Assignment: Nothing but the lines from the one with "The image size is (1456, 819)." through the final line of the entries below should be written out, each exactly as given.
--- Input records Enclosed Below ---
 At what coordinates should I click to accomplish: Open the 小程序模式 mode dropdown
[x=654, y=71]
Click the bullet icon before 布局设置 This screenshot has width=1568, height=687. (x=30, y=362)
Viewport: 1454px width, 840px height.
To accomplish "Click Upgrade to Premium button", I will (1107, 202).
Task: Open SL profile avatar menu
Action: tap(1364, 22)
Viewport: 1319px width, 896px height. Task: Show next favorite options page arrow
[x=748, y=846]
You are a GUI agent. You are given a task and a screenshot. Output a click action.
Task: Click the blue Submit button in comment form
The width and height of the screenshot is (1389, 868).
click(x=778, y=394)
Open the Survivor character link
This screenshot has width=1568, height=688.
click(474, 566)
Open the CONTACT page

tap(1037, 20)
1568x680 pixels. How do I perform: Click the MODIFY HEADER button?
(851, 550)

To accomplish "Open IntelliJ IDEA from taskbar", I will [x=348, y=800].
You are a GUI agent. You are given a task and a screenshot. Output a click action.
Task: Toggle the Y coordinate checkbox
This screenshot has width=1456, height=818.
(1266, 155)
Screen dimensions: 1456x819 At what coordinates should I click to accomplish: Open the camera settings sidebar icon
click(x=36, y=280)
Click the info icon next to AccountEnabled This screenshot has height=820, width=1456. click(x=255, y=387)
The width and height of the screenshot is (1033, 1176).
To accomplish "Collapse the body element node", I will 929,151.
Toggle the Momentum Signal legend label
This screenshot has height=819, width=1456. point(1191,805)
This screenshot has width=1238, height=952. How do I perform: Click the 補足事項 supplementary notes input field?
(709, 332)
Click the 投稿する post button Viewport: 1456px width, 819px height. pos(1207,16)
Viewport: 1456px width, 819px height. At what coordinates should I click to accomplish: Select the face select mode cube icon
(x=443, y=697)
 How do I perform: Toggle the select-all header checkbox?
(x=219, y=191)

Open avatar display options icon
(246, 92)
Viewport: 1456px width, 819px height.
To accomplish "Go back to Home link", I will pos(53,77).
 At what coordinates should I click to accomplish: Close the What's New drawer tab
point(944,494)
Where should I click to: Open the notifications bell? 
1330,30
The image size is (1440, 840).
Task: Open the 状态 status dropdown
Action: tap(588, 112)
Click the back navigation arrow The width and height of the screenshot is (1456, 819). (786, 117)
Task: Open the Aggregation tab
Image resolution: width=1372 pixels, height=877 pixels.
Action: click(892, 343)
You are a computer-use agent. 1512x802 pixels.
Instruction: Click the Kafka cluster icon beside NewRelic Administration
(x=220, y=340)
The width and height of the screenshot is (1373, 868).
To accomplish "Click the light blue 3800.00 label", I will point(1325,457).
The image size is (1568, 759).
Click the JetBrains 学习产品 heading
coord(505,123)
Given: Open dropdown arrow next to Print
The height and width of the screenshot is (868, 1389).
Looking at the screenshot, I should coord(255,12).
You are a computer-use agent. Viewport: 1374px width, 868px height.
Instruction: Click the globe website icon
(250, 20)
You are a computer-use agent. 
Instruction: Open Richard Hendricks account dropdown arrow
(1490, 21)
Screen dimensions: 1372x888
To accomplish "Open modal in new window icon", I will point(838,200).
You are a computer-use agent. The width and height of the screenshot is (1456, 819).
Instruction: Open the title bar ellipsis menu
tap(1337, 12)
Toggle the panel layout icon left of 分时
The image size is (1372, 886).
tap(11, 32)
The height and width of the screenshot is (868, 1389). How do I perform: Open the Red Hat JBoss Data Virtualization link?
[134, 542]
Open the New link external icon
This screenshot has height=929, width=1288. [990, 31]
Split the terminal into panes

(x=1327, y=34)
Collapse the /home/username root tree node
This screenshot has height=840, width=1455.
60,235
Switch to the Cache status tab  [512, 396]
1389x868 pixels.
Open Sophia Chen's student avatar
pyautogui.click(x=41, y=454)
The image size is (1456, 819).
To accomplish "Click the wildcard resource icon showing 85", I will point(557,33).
--- End of Enclosed Input records ---
Task response:
The image size is (1456, 819).
To accomplish "Click the wildcard resource icon showing 85", I will point(557,33).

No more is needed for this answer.